Les maisons départementales des personnes handicapées sur la bonne voie : premier bilan, quatre ans après la loi du 11 février 2005
2. L'orientation scolaire mobilise une part importante des équipes
La loi du 11 février 2005 a reconnu l'existence d'un droit à la scolarisation pour tout enfant ou jeune handicapé dans l'établissement le plus proche de son domicile, appelé « établissement de référence ». Si l'intégration en milieu ordinaire constitue le droit commun, d'autres modes de scolarisation peuvent être envisagés lorsque les besoins de l'enfant l'exigent et que l'établissement de référence n'est pas en mesure d'y répondre.
Il revient alors à la MDPH de proposer aux familles, dans le cadre du projet personnalisé de scolarisation (PPS), une orientation pour leur enfant parmi quatre options :
- scolarisation en classe ordinaire, avec ou sans accompagnement ;
- scolarisation en classe adaptée (Clis, UPI), permettant un aménagement de l'emploi du temps ;
- orientation vers un établissement d'éducation spécialisée (institut médico-éducatif [IME], IM Pro, institut thérapeutique, éducatif et pédagogique de rééducation [Itep]) ;
- affectation d'enseignants au sein de l'établissement où séjourne l'élève.
L'élaboration du PPS et son évaluation annuelle demandent un temps considérable aux équipes des MDPH qui en ont la charge.
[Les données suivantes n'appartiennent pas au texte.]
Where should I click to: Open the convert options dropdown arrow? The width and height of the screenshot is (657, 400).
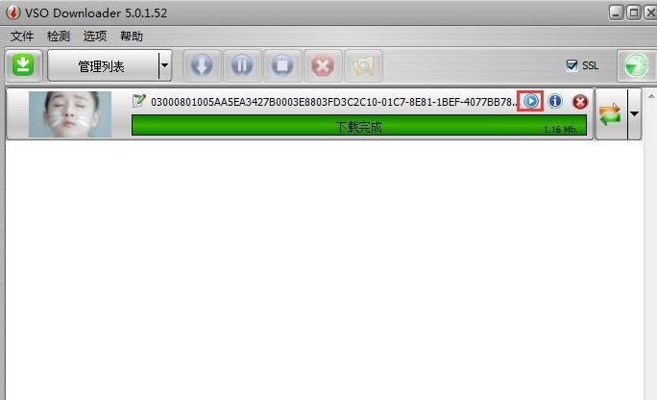[x=634, y=114]
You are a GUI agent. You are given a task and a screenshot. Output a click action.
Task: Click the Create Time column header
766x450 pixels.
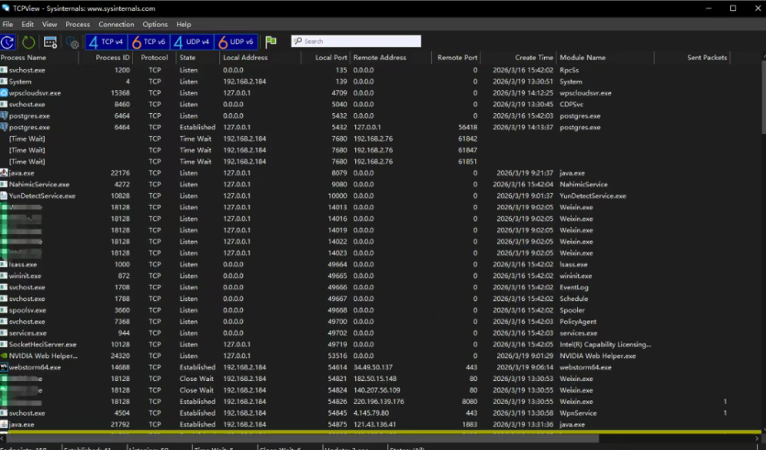tap(534, 58)
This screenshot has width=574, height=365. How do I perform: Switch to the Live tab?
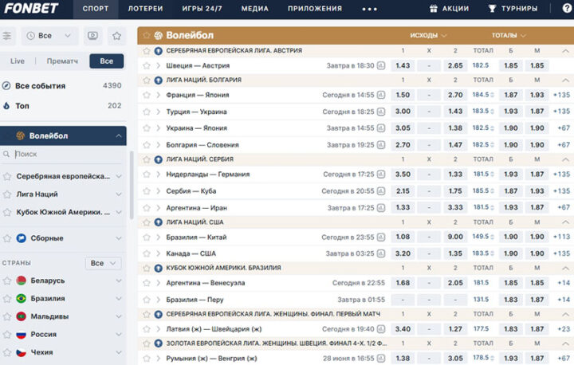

Elles requièrent un dialogue fréquent avec les familles, la rédaction de rapports de suivi et la recherche de solutions adaptées, dont il faut ensuite garantir la mise en oeuvre.
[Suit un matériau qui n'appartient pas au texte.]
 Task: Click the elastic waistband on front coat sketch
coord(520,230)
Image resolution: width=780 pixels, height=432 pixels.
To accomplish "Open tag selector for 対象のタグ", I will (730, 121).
L'activité des équipes en charge de l'orientation scolaire est particulièrement dense entre les mois de mars et de septembre, période qui précède la rentrée. Les dossiers d'orientation scolaire ont représenté 37 % des demandes « enfants » en 2008.
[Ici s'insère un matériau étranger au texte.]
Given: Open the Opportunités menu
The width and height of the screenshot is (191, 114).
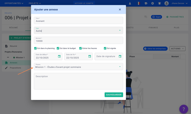Looking at the screenshot, I should point(14,3).
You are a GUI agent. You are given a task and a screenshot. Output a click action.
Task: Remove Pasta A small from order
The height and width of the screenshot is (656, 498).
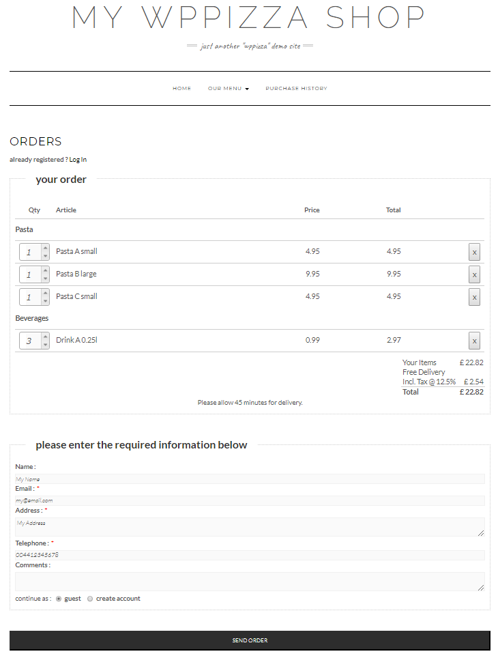474,252
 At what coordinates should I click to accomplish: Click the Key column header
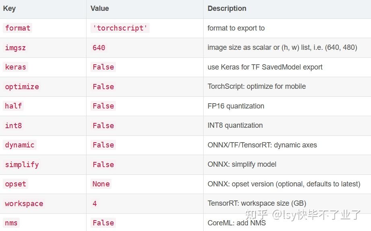pos(10,8)
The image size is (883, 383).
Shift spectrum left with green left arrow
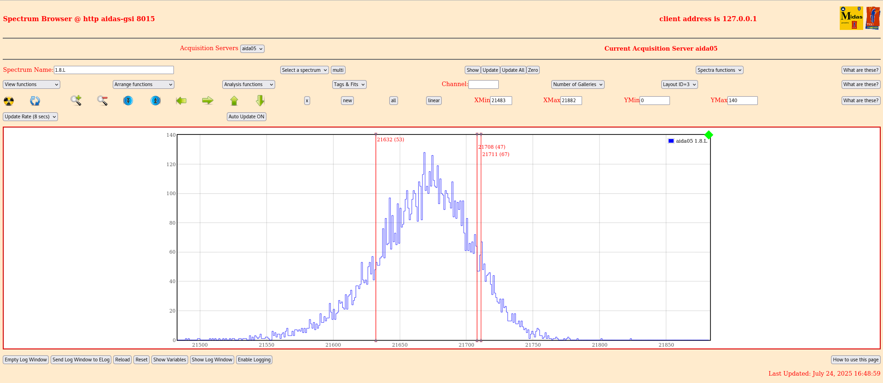tap(181, 100)
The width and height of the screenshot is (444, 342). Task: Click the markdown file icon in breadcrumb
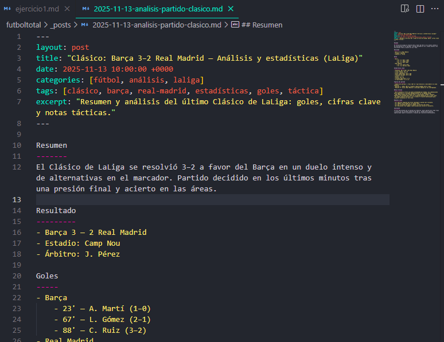[x=85, y=25]
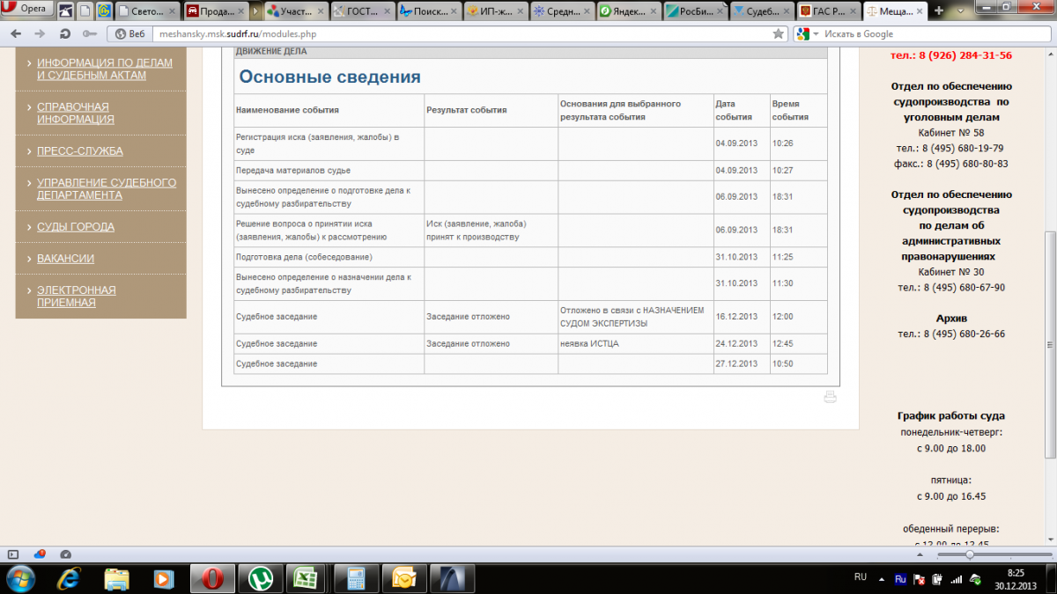Click the printer icon below the table
Image resolution: width=1057 pixels, height=594 pixels.
829,398
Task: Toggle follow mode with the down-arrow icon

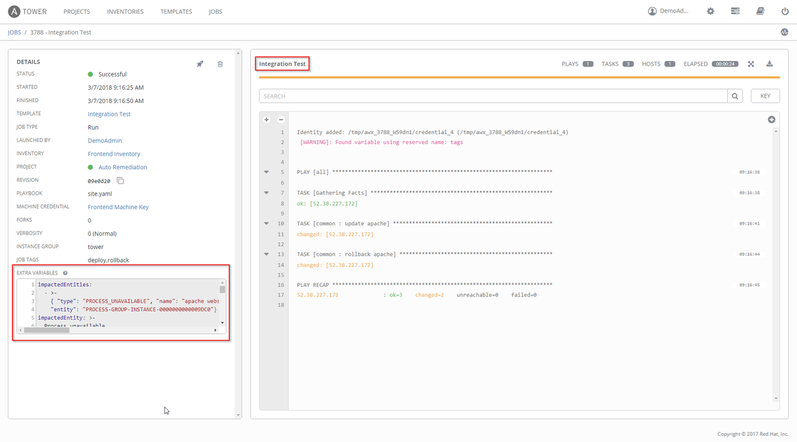Action: (771, 119)
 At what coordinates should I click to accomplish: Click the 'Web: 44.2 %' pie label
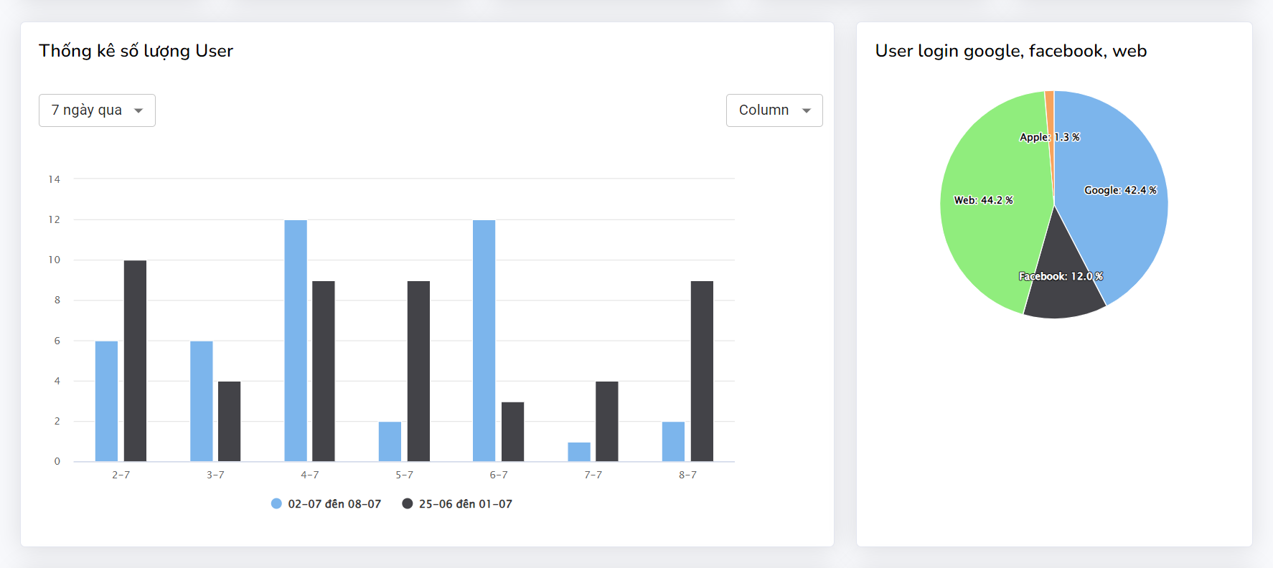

Les décisions se heurtent souvent au manque de moyens : places en établissement, en unités pédagogiques d'intégration (UPI) ou en classes d'intégration scolaire (Clis), auxiliaires de vie scolaire (AVS), etc. L'ensemble des MDPH ont toutefois souligné l'implication forte des enseignants référents et des personnels mis à disposition des maisons qui sont en charge de cette activité. Ils ont bien souvent acquis une expertise précieuse au sein des CDES, même si la loi a considérablement modifié le cadre d'intervention des différents acteurs.